In OOP, I would solve this by putting the above functions in a class whose constructor would take time and word as arguments. The instantiated object would essentially be the three functions curried to time and word. If I wanted to then make sure that the functions receive processWord word instead of word as an "argument", I could call processWord in the constructor.
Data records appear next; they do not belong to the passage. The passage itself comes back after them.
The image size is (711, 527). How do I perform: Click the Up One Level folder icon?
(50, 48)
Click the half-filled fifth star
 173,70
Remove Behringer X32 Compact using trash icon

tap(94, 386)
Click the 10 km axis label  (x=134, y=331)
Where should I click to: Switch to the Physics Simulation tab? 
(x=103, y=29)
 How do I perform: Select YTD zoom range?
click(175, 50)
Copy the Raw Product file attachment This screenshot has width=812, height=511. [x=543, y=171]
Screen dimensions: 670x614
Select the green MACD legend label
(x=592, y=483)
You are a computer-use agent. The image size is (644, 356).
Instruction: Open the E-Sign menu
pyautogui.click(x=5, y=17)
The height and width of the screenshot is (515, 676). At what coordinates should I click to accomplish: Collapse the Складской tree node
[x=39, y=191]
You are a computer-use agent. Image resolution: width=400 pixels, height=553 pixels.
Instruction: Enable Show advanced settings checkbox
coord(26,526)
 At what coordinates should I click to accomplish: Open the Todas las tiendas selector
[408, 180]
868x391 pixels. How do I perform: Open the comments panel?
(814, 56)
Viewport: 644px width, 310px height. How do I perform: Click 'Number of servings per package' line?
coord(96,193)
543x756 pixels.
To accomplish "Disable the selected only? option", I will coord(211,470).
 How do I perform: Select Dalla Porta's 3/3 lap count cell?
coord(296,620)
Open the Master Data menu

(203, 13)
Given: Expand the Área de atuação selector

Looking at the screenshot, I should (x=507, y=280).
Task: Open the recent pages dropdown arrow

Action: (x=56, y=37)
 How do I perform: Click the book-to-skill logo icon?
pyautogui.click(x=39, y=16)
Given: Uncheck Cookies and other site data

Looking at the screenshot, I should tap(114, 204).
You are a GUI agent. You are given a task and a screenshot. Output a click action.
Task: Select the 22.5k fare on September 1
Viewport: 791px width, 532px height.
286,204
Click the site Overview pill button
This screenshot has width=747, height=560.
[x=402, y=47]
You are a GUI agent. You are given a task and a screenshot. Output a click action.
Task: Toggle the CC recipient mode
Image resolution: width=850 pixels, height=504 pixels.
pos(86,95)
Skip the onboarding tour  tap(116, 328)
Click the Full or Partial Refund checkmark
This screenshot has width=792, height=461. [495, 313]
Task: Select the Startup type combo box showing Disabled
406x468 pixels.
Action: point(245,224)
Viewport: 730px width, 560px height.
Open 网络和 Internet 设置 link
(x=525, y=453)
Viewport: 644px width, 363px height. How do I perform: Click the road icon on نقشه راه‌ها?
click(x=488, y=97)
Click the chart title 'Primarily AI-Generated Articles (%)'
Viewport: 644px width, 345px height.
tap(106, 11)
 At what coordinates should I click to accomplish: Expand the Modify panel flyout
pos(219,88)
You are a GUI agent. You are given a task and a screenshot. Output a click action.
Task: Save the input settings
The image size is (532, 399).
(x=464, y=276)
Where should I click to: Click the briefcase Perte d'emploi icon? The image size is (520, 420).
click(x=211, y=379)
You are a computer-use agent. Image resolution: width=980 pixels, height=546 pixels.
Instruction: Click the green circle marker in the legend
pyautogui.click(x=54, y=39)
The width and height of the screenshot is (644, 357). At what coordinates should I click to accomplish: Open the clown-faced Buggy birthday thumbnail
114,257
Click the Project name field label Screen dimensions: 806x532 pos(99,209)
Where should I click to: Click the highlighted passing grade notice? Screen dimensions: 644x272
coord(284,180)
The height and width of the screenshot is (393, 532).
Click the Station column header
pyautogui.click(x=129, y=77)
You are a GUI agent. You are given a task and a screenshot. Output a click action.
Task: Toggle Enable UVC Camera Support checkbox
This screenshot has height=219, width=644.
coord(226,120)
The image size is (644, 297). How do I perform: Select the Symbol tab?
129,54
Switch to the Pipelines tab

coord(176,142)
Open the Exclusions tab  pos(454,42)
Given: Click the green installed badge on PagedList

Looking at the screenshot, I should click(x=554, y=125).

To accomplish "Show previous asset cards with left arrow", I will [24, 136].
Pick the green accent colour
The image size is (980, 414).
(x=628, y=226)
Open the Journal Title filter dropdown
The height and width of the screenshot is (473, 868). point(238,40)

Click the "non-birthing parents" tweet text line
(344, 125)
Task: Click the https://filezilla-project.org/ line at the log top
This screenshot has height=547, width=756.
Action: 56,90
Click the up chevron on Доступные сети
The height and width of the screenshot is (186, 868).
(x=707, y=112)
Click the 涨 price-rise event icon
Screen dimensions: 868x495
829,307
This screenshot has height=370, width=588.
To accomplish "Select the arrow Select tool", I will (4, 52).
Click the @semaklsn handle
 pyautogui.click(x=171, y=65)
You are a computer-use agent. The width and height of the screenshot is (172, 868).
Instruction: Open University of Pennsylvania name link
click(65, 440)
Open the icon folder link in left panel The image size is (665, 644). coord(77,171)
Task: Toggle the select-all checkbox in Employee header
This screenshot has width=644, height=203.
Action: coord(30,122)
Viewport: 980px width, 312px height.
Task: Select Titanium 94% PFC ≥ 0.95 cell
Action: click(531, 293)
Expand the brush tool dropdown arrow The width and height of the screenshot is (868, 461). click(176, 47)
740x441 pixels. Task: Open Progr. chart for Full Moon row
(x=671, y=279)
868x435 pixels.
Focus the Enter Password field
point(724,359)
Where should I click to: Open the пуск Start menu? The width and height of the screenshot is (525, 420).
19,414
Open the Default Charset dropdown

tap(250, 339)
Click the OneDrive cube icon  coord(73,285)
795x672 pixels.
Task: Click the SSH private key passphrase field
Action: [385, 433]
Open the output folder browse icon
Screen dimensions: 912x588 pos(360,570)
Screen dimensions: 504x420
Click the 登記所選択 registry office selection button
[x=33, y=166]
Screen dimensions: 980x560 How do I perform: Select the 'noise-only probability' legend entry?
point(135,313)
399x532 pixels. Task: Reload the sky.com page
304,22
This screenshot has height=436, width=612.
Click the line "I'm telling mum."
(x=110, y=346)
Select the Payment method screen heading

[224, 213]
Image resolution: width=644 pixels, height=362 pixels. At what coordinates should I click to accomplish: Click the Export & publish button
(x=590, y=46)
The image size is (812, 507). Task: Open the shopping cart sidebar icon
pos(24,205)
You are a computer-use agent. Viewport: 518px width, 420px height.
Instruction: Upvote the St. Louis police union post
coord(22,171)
What is a better way to do this that would be more suited to Functional Programming and Haskell?

like image 632
DJG Avatar asked Jun 18 '13 19:06

DJG


1 Answers

Since you say you're ready to create an OO-wrapper-class just for that, I assume you're open to changing your functions. Following is a function producting a tuple of all three results you wanted:

buildFileNames time word stamp = 
  ( show word ++ "-" ++ show time ++ show stamp,
    show word ++ "-" ++ show time ++ ".mp3",
    show word ++ "_" ++ show time )

You'll be able to use it like so:

let wrd   = processWord word
    (photo, audio, dir) = buildFileNames time wrd stamp
    in ....

And if you don't need any of the results, you can just skip them like so:

let wrd   = processWord word
    (_, audio, _) = buildFileNames time wrd stamp
    in ....

It's worth noting that you don't have to worry about Haskell wasting resources on computing values you don't use, since it's lazy.